I just updated my blog template and noticed that it's been over a year since the last time I posted on this blog.  That's quite some time.  It took me three months to decide if I wanted to use this blog or blog anonymously about what I have been doing and going through in that time.  In the end I decided what the hell?  I'm not looking for sympathy.  It's more a diary (hence the MyDiary template) or forum to get my feelings out there.  I've googled a lot and if anything I post helps one person, it's worth it.  
So this is my way of saying, here I am.  Back on the world wide web.  I'll start with a short beginning of my story.
 
pan·ic /ˈpanik/ (n) Sudden uncontrollable fear or anxiety, often causing wildly unthinking behavior.
I have had a history of depression for as long as I can remember.  I have had brief moments with anxiety, but nothing that an average person hasn't felt now and then.  I have even felt panic; when I couldn't reach my kids from work, when we were in the emergency room.  Situations like that.  Anytime I felt panic it wasn't in relation to myself.
I didn't realize what I felt because after I lost my job on 2/14/12 (a memorable date), I turned myself into a recluse.  Sure, I left the house.  It was gradual, but it was less and less.  Until when I did go out, I would have panic attacks.  Hyperventilate.
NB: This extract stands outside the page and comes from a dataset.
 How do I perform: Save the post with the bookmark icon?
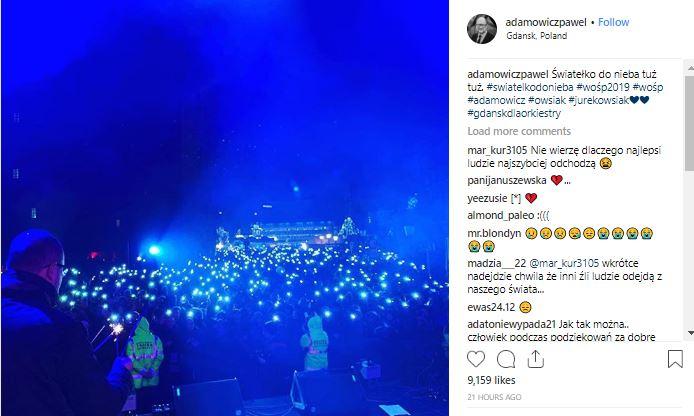coord(675,359)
Get dizzy.  My vision pinpoints so I can't see much of anything.  So I stopped leaving the house.  Except for going to the bus stop or school.  I would make appointments only to cancel them even if it would cost me a $60 cancellation fee.
Having this happen to me was so embarrassing that I didn't know what to do at first.  I tried to hide it, like a drug addict would hide their habit.  I was ashamed and didn't even know where or who to go to for help.  I felt like someone that went from being strong to someone being weak.  Even though I have dealt with depression and been in therapy, I always had some sort of handle on it.  I didn't have any sort of handle on this.  
I am getting a handle on it, but I don't go to the mall by myself.  My panic attacks aren't as bad in general.  As of this moment, I can be in larger crowds, but not for a large length of time.  There has been progress, even since the beginning of the year.
If you have a bad week, think of the past month. Progress is just that.  Progress.